+++ Trecho da página +++
São Paulo, domingo, 25 de setembro de 1994
Texto Anterior | Próximo Texto | Índice

Serra defende urgência da revisão

CLÓVIS ROSSI
DA REPORTAGEM LOCAL

O deputado federal José Serra (PSDB-SP), 52, disputa o Senado com uma proposta que põe ênfase na urgência de uma ampla reforma constitucional. Chega a considerar o tema o mais importante da agenda nacional para imediatamente após a eleição.
Economista de formação, ex-presidente da União Nacional dos Estudantes, exilado no Chile, Serra ganhou as duas eleições proporcionais que disputou até agora (1986 e 1990), mas perdeu a única majoritária (Prefeitura paulistana em 88).
A seguir, os pontos principais de sua entrevista à Folha.

Folha - O candidato de seu partido, Fernando Henrique Cardoso, tem dito que suas primeiras prioridades serão a reforma da Constituição e, dentro dela, a reforma tributária. O que o sr. gostaria que fosse feito de imediato nesses pontos?
José Serra - Acho que a Constituição continua necessitando de uma reforma ampla e que essa reforma, com base no método tradicional de emendas, é muito difícil de se fazer.
Teremos que encontrar alguma maneira de viabilizar um novo processo de revisão, que seja mais rápido. Estou propondo uma emenda à Constituição prevendo um novo processo e, se for o caso, para dar legitimidade, um plebiscito que autorize tal processo.
Folha - A idéia de revisão exclusiva não o seduz?
Serra - Em tese, eu estaria de acordo, mas acho que, do ponto de vista prático, é irreal. Se se viabilizar politicamente, eu estaria de acordo.
Folha - Seja qual for o procedimento adotado, parece que o processo de revisão toma tempo demais para um governo que estará se iniciando sob a pressão de urgências...
+++ Material fornecido +++
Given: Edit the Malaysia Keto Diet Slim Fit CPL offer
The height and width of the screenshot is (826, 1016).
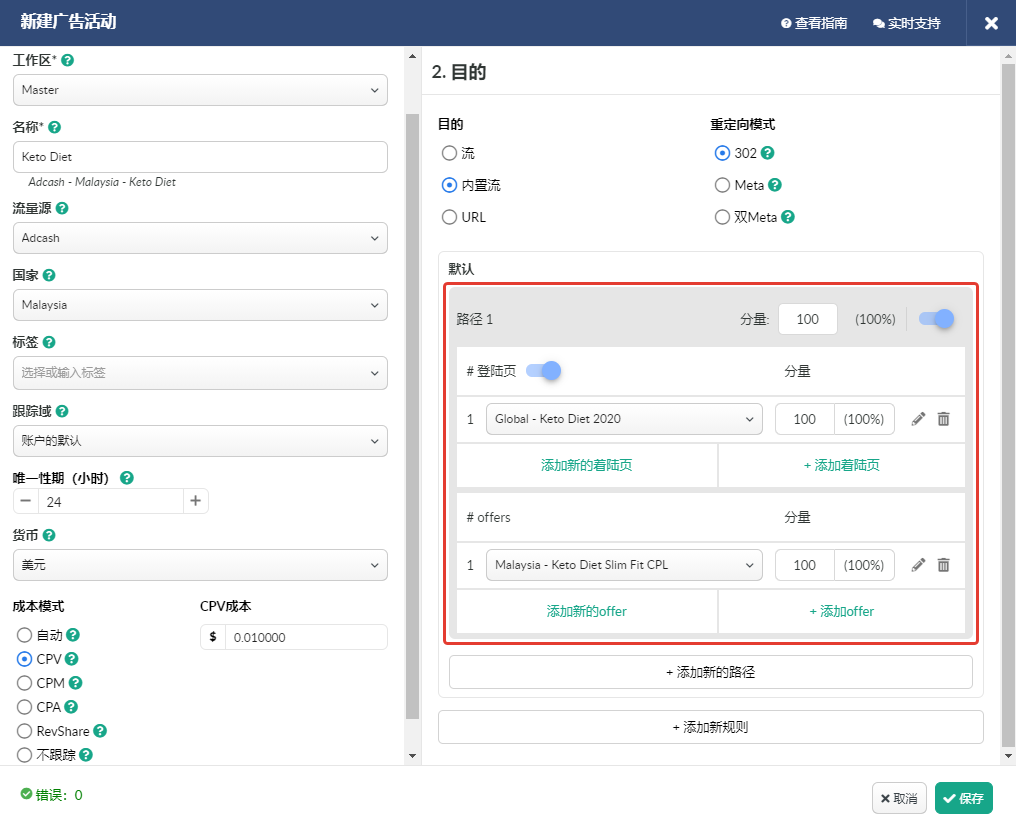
+++
Conjunto de tarefas
(1) Traduza para o inglês a seguinte frase do trecho da página: "Em tese, eu estaria de acordo, mas acho que, do ponto de vista prático, é irreal."
(2) Segundo o trecho da página, em quais anos ocorreram as duas eleições proporcionais vencidas por José Serra?

Soluções das tarefas
(1) In theory, I would agree, but I think that, from a practical standpoint, it is unrealistic.

(2) Em 1986 e 1990.